**TEXT TO READ:**

━━━━━━━━

Friday, 11 September 2015

Dubai Foodie Fashionistas Unite!

Mr. Dress Up (album)
(Photo credit: Wikipedia)
I got an email this week from somebody announcing they were a 'Dubai-based foodie fashionista' and letting me know they were starting a blog if I needed any publicity.

I get a lot of random emails from people wanting publicity because I'm on a list operated by a company called Cision, which offers a subscription based service to PR people. Cision is quite a powerful tool, but often lazily used by PRs, who just blanket mail everyone they can find, rather than using Cision's segmentation tools. So, although I'm on Cision as a 'blogger', I'll frequently get 'Dear Editor' emails or invitations to 'cover' someone's event, job move or new self-adjusting dimplex.

Actually, I also often get 'Dear,' emails. And now and then, in moments of solid gold, 'Dear blogger'.

What, dear flak?

I also get emails hoping I've had a lovely weekend from people I don't know who don't seem to think that strangers hoping you've had a good weekend - or are having a great day - sound perhaps just the teeniest, tiniest tad bit insincere.

━━━━━━━━

(Dataset entries)
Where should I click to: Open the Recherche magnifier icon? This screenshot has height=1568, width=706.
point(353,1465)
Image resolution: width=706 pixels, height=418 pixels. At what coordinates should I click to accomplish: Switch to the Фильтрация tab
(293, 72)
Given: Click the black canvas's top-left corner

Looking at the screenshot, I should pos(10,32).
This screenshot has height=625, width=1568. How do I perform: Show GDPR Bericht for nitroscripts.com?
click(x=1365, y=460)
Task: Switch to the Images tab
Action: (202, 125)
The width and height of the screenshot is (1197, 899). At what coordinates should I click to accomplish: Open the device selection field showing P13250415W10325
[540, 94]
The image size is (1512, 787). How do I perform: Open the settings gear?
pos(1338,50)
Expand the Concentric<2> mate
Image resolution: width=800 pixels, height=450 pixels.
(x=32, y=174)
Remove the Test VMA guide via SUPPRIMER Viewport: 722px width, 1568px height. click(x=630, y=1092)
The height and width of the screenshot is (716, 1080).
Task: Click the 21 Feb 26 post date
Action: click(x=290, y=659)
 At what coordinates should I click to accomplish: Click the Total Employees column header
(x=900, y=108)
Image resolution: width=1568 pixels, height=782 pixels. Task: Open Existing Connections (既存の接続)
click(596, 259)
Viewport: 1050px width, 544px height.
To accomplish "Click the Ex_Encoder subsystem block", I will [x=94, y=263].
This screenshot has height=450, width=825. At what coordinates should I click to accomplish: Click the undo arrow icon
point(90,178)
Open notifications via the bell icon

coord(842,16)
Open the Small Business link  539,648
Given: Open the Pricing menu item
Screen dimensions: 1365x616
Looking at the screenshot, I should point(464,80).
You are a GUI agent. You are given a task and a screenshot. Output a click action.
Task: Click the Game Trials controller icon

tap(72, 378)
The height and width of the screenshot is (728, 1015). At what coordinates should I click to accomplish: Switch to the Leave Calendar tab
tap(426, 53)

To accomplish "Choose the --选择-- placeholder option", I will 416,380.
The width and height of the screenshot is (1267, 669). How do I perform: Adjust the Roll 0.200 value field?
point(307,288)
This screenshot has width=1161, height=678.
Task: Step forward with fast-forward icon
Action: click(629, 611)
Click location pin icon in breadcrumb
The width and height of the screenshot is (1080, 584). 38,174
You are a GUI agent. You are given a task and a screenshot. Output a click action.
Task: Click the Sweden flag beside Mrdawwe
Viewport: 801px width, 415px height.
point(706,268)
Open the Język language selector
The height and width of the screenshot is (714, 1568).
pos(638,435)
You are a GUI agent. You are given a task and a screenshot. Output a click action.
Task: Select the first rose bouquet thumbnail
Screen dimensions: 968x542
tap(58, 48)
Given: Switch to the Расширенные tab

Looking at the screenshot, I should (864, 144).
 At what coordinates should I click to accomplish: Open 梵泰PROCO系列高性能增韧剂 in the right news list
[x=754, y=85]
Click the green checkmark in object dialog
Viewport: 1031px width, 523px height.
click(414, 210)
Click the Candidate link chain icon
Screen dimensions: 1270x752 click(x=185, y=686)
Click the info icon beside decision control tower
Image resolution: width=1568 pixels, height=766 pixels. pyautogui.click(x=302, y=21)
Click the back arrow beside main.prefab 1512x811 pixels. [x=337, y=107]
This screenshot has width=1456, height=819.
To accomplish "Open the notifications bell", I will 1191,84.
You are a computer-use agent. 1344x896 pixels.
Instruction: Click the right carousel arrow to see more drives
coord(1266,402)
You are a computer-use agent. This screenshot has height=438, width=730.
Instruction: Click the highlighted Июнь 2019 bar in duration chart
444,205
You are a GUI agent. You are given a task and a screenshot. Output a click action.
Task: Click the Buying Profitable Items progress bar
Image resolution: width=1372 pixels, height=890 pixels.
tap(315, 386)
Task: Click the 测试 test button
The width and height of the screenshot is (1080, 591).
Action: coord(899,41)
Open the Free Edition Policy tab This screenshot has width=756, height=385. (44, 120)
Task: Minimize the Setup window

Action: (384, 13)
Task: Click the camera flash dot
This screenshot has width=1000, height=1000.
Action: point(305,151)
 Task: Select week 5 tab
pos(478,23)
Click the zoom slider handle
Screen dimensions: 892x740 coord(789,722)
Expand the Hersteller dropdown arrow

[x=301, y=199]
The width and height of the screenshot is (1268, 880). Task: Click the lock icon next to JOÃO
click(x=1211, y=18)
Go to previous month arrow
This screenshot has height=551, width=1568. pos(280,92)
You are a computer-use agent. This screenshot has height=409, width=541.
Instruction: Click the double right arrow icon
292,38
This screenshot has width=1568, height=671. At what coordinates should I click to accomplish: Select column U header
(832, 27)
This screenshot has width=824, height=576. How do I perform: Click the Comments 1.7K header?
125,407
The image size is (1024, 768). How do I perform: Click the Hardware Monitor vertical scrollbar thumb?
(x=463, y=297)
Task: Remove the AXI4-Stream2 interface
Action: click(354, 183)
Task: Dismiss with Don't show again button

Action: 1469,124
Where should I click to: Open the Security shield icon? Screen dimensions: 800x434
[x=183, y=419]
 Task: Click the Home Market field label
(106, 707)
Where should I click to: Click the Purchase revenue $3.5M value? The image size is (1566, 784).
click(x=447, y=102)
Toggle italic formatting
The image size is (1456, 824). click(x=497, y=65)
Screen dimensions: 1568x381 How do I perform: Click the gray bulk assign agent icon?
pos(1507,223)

━━━━━━━━

**WHAT YOU WILL DO:** According to the blog post, what does the company called Cision offer?

**RIGHT ANSWER:** A subscription-based service to PR people.